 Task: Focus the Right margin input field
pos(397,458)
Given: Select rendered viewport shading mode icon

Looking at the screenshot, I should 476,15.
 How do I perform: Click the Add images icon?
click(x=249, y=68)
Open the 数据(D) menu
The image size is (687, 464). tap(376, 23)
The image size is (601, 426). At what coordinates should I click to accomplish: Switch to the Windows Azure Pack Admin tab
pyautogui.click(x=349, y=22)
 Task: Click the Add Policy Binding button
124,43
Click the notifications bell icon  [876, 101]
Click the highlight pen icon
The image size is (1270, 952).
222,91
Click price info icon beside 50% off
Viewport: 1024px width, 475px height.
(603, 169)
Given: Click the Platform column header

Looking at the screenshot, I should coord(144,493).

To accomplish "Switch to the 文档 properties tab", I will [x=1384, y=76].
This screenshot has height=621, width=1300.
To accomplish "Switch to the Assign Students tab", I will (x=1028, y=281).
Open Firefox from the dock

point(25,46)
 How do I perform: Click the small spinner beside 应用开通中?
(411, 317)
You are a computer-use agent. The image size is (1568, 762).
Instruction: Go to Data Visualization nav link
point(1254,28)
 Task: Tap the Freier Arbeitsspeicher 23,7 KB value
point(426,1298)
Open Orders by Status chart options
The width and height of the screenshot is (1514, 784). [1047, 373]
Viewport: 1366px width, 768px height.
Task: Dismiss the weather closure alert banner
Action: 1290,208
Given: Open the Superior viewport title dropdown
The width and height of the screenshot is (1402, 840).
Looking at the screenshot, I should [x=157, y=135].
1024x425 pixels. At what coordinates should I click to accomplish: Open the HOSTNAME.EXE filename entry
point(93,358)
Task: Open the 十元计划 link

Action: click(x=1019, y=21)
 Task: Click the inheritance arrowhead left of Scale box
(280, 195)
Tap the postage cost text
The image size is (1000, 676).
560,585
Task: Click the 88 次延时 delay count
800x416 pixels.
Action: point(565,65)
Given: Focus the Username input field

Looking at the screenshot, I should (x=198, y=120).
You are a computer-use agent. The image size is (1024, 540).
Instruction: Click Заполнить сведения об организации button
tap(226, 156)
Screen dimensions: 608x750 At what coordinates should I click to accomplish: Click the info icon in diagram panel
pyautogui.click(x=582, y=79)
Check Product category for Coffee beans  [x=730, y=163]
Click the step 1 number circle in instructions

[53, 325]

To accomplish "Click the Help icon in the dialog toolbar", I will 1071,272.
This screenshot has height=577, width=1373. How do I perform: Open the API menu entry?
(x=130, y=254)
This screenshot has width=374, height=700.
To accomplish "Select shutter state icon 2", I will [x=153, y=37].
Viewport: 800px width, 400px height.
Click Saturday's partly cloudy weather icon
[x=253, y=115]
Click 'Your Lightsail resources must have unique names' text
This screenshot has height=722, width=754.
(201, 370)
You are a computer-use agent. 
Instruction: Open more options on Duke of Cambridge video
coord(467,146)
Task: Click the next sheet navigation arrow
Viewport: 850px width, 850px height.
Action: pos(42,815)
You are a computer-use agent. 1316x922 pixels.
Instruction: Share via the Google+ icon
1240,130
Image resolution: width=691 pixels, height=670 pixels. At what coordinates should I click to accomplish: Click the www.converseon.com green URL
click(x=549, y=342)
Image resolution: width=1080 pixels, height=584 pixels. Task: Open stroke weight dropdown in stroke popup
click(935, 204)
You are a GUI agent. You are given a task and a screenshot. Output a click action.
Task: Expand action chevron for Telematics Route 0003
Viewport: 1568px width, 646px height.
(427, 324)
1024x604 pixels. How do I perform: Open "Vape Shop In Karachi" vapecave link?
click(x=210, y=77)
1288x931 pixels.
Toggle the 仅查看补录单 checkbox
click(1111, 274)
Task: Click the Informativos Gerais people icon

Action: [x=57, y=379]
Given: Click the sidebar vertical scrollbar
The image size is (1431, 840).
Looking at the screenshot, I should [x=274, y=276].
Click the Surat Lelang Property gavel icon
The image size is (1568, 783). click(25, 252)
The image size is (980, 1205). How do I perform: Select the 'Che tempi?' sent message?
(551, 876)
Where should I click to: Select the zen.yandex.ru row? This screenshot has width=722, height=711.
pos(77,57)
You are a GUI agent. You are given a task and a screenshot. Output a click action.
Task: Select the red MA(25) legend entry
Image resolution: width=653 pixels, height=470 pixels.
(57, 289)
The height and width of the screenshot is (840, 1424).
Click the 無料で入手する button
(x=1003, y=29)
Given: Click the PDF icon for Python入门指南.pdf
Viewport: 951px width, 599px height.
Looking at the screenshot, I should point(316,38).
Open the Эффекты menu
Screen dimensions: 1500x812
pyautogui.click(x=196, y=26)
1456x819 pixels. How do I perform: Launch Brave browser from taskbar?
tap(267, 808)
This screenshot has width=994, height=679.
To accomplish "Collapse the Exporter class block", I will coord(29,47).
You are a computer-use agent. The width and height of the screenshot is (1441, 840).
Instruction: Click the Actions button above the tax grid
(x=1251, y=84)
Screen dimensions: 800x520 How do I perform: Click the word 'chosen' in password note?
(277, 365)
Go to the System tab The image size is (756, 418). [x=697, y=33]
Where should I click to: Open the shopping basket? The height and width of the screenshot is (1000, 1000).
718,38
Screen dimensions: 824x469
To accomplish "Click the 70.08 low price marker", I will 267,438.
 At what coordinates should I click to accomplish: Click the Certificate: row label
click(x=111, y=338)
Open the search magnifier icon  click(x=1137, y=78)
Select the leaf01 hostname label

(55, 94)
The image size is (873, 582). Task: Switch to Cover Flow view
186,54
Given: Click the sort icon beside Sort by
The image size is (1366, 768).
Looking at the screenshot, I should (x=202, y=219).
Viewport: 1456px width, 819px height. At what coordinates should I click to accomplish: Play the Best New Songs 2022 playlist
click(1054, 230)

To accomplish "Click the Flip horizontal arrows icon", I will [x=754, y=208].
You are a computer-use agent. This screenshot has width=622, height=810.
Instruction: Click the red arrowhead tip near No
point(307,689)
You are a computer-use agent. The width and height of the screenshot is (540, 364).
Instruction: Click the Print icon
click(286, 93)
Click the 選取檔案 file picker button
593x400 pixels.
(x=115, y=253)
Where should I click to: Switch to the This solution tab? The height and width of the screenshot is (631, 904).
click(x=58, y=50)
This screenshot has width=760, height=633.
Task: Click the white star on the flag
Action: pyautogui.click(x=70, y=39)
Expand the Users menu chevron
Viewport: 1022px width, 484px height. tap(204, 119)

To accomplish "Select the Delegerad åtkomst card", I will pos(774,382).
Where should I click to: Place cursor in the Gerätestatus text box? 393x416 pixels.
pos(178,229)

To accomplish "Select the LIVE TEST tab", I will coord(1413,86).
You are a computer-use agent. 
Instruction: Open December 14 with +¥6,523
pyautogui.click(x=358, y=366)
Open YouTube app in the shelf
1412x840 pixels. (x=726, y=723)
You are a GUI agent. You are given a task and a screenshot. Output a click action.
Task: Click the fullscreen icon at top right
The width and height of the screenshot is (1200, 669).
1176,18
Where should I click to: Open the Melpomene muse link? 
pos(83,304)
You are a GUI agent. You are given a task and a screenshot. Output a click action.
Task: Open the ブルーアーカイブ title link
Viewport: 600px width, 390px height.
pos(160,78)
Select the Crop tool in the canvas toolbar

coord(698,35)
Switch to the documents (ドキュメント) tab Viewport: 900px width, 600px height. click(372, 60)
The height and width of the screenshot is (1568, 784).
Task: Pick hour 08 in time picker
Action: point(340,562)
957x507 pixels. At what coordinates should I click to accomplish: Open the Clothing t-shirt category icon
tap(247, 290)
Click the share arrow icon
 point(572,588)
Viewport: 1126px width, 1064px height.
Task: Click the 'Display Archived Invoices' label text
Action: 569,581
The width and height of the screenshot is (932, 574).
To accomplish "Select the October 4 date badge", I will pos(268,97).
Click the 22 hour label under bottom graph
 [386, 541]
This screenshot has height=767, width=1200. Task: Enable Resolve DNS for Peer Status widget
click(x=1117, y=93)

**Aim:** Take the part of the rows that opens with the line containing "You are a computer-use agent. 1316x922" and closes with the line containing "Looking at the screenshot, I should [x=274, y=276].", switch every "pixels" there to "px", and give only those lines back with all else unchanged.

**Exercise solution:**
You are a computer-use agent. 1316x922 px.
Instruction: Share via the Google+ icon
1240,130
Image resolution: width=691 px, height=670 px. At what coordinates should I click to accomplish: Click the www.converseon.com green URL
click(x=549, y=342)
Image resolution: width=1080 px, height=584 px. Task: Open stroke weight dropdown in stroke popup
click(935, 204)
You are a GUI agent. You are given a task and a screenshot. Output a click action.
Task: Expand action chevron for Telematics Route 0003
Viewport: 1568px width, 646px height.
(427, 324)
1024x604 px. How do I perform: Open "Vape Shop In Karachi" vapecave link?
click(x=210, y=77)
1288x931 px.
Toggle the 仅查看补录单 checkbox
click(1111, 274)
Task: Click the Informativos Gerais people icon

Action: [x=57, y=379]
Given: Click the sidebar vertical scrollbar
The image size is (1431, 840).
Looking at the screenshot, I should [x=274, y=276].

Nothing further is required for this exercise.